Retirement planning takes second place to holiday plans for over 45’s

Surprising research from LV= indicates that 45-54 year olds spent around two hours more planning for their last holiday than thinking about their retirement.

Those approaching the minimum retirement age of 55 are spending worryingly little time thinking about their retirement options. As a result they have a poor understanding of their financial situation and often fall short of what they want to live off.

The research showed that many people actually have £240,000 less saved in their pension pots than they will need to live on.

People expect to need around £1,360 a month to live comfortably in retirement and in order to guarantee this someone retiring at 55 would need to have around £311,000 saved, assuming that they qualify for the full state pension.

However, the average pension savings of those surveyed aged 45-54 years old is only £71,342, which means that they will receive far less during retirememt than they will need.

Given the large shortfall in pension savings, consumers must recognise that advice is the best way to ensure that their income will last throughout retirement.

Advisers taking a safety-first approach to retirement planning can firstly guarantee the security of essential income before enabling clients to enjoy the flexibility of the pension freedoms.

John Perks, Managing Director of Retirement Solutions at LV=, emphasises the importance of forward planning by saying that “Ten years away from retiring is really the last opportunity people have to make any significant changes to their savings that could mean a more comfortable retirement.”

“Taking financial advice is the best way to ensure consumers make the right financial decisions and secure a better retirement income.
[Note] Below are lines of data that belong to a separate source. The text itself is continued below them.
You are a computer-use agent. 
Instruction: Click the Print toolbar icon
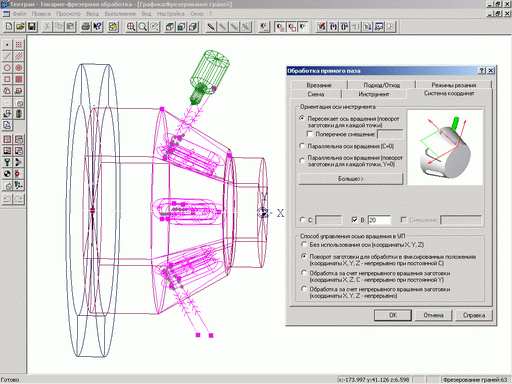point(86,26)
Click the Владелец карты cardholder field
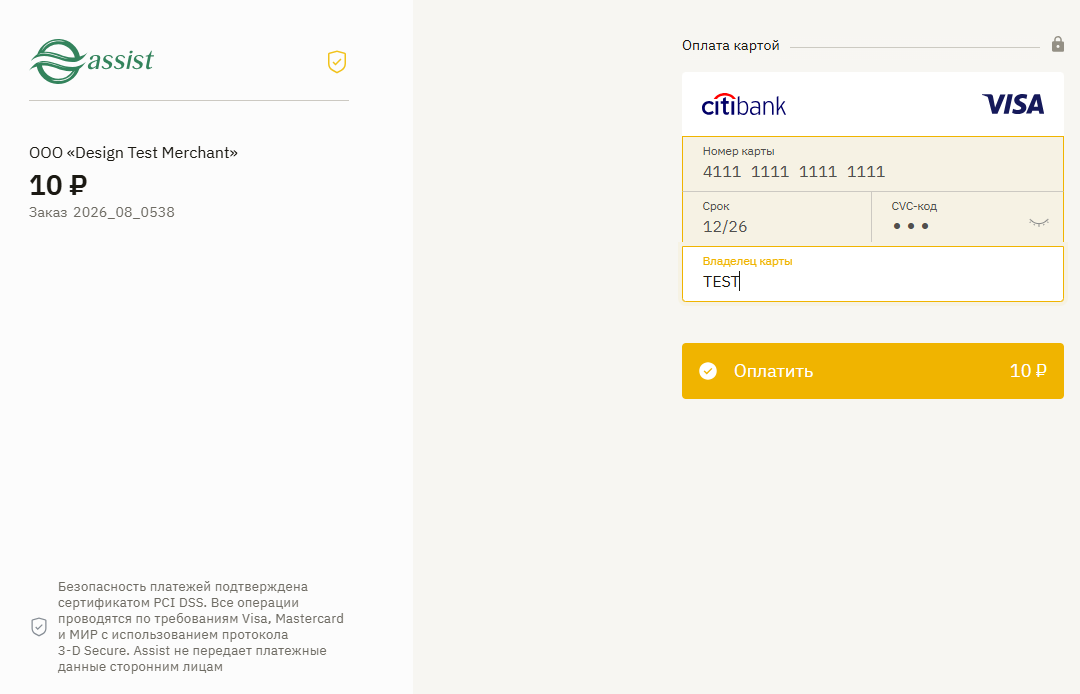This screenshot has height=694, width=1080. 873,274
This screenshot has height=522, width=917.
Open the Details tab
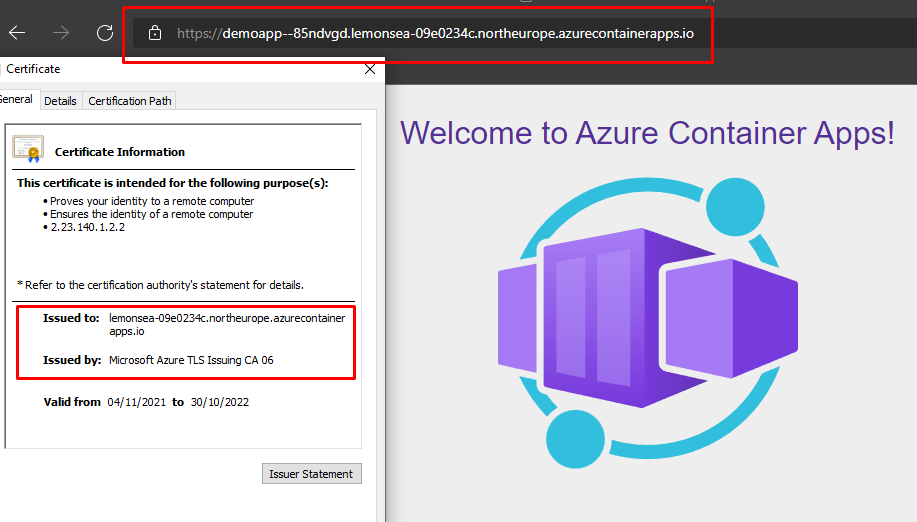pyautogui.click(x=60, y=101)
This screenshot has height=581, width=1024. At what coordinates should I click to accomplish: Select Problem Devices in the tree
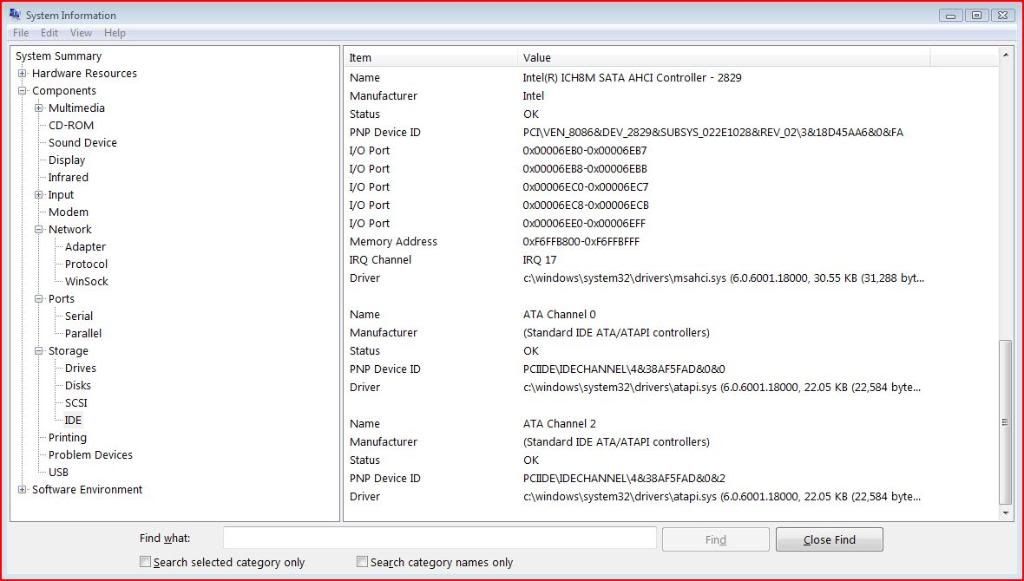click(x=90, y=455)
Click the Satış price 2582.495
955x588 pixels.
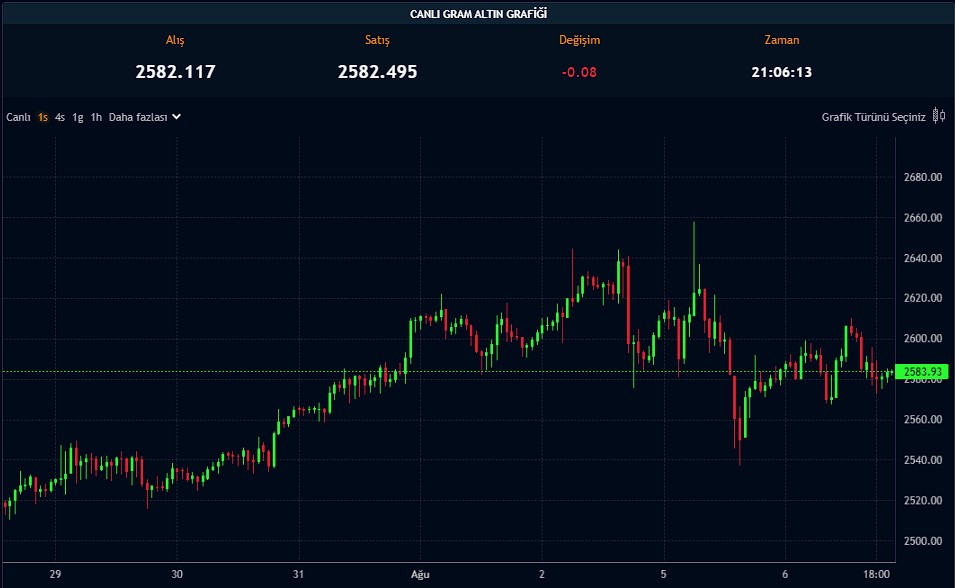[x=377, y=72]
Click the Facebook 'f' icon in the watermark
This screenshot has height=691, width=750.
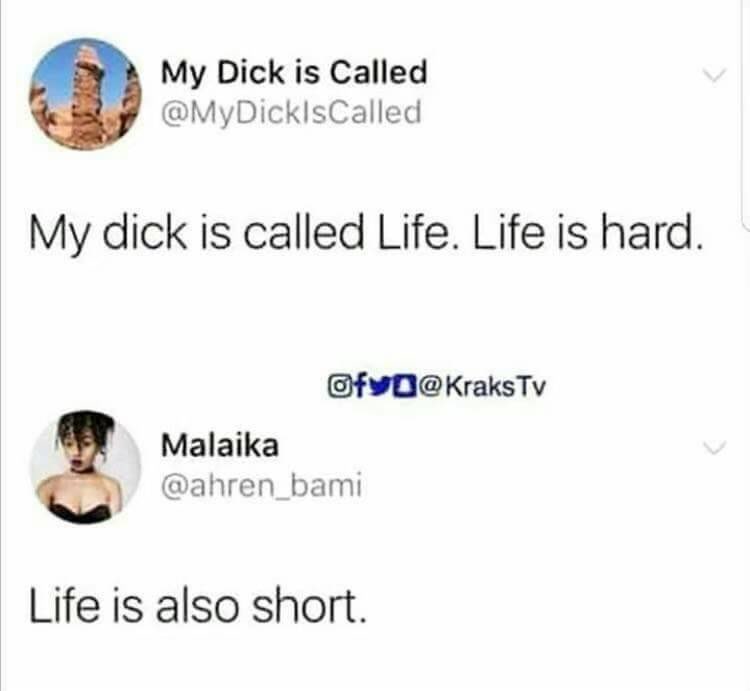click(359, 387)
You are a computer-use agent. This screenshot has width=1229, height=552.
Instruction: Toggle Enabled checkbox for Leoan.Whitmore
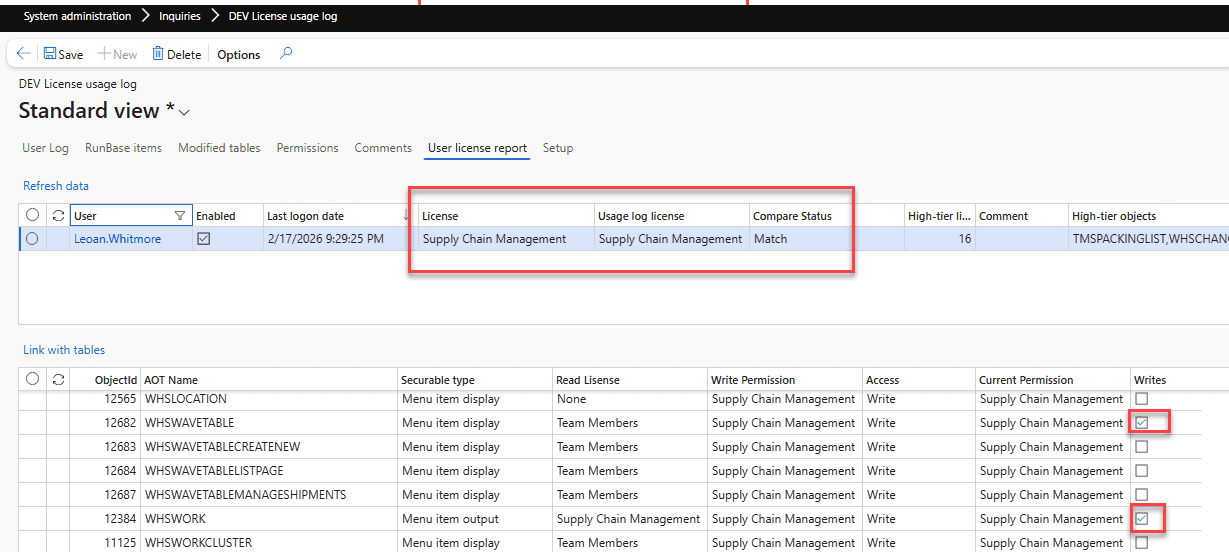coord(203,239)
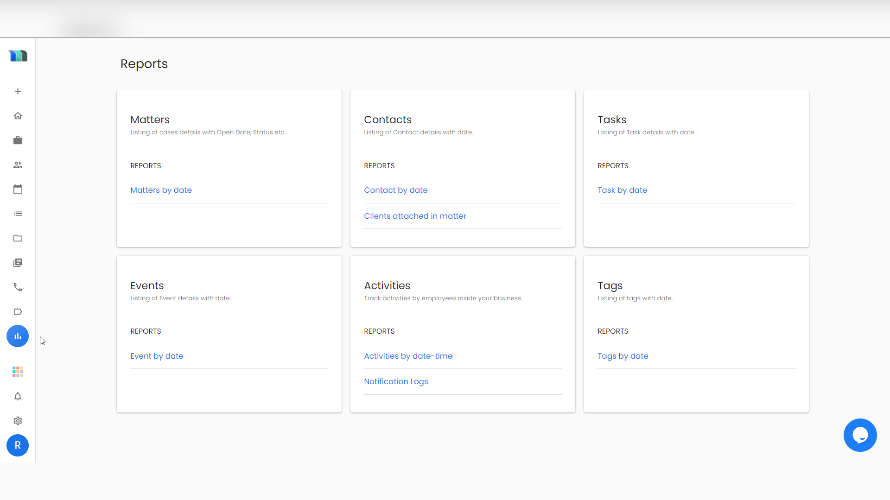Open notifications bell icon
This screenshot has height=500, width=890.
17,396
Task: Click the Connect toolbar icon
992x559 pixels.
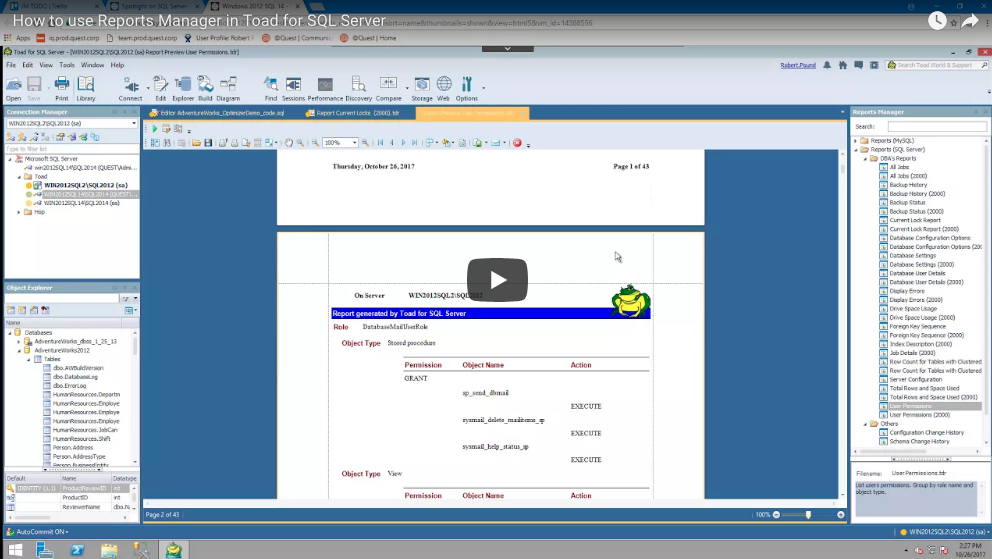Action: 130,88
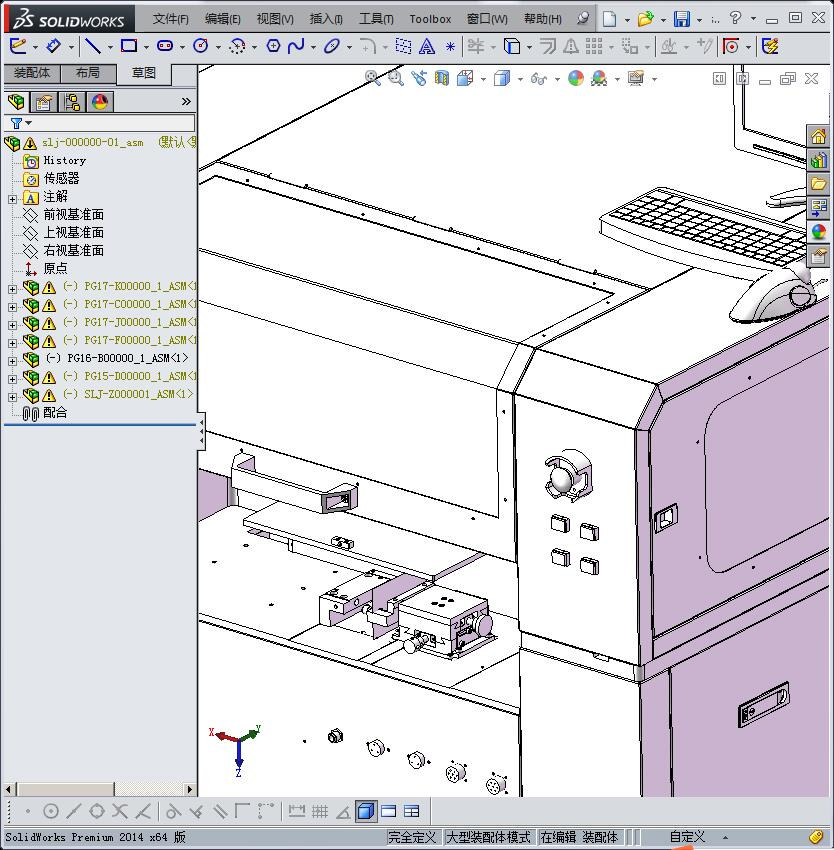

Analysing sredtirement options

There are a number of tools available to help consumers and pension advisors with retirement planning. For example, LV=’s Retirement Pathfinder tool provides advisers with a snapshot of their client’s retirement future along with clear scenario comparisons of various solutions.

Many over 50’s regret retiring too early

It is not just the financial implications of retiring that must be taken into account. According to a SunLife survey 85% of the over 50’s feel they retired too early.

On average, those that are retired or semi-retired think they did so two and a half years too early. Those aged 70+ think they retired three years too early. Less than 10% think they retired too late and just 5% they got the timing right.

“Our research shows that people aged 50 and over feel 10 years younger mentally and almost four years younger physically, so, far from being ‘over the hill’, people in their 50s, 60s and 70s are feeling fit, healthy and sharp, which could explain why so many feel they gave up work too early and why so many are starting new careers.”, said Ian Atkinson, marketing director at SunLife.

He went on to say that “Many people in their 50s, 60s and 70s have made big changes in their work lives, by either dropping to part time, or giving up stressful careers to do something they are more passionate about. Far from being the end of working life, for many, turning 50 actually offers a brand new start.”